我弯腰向师叔行了礼,师叔神色激动,又转为难言的尴尬。又听见楚木原指着那美貌女子道:“这位是无花门的掌门洛姑娘。”
以平辈之礼见了,心中不禁担忧:这洛蕊可还在里面坐着呢!这会她的这个冤家姐姐一进去,还不得惹出事端来呀!
果然,众人一听楚木原这样介绍,纷纷前来见礼:毕竟这两位,一位是江湖高人,一位是新秀掌门,都是可遇不可求的。
但这样一哄闹,马上就引来了早已在里面端坐的毛重夫妇。
“哟!洛掌门也来啦!真是稀罕呀!”洛无花一开口,语气中的生疏马上让洛蕊粉面一变!
“怎么?且不说我雪山派与楚家的渊源,只单单我夫家与楚家可也是世代交好。楚伯父大寿,年年我都到了,今年反到稀罕了吗?再说了,姐姐叫我洛掌门,不是显得生疏了么?在这众多的叔叔伯伯面前,可别让人笑话我们洛家的家教不好,毕竟我爹也是你的生父。”一席话说得体面,却暗里伤了洛无花里外各三层。
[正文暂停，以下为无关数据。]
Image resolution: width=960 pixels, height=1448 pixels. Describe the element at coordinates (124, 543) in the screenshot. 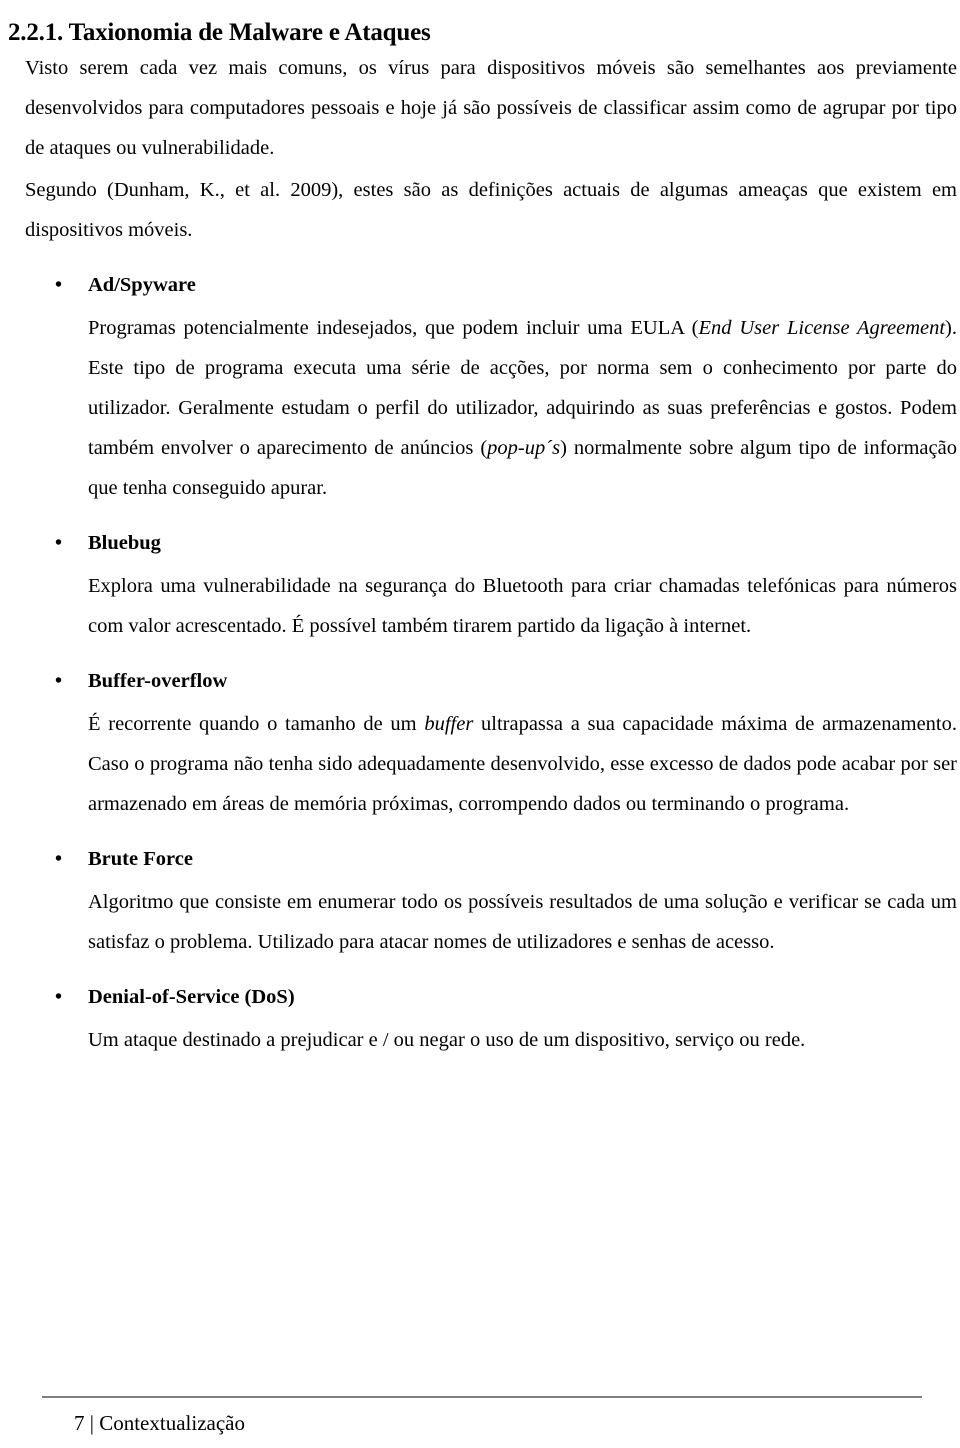

I see `term-name: Bluebug` at that location.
这话里带话:教养不好,既然不是爹之过,就是娘之过了,生父并不代表就是娘的相公,这两句可谓是挑起了洛无花的心头之火!
这两人,分掌雪山与无花两门,无论身份地位,或是出身修养,在江湖上都是赫赫有名的。这会儿却因为个人恩怨言语攻击,虽言语并不太过激,但也失去了应有的礼仪。
“阿弥托佛!”一声佛号宣来,无忧大师自里面缓缓步出,化解了现场的尴尬气氛。
“大师先来了!”师叔看见大师出现,一改先前面色的低沉,露出了笑脸。
“看来施主是同道中人,来这凑热闹了!”
“呵呵,铁琴先生跟老纳一样,都喜欢往热闹的地方钻啦!”拂了拂须白的胡子,无忧大师拾阶而下。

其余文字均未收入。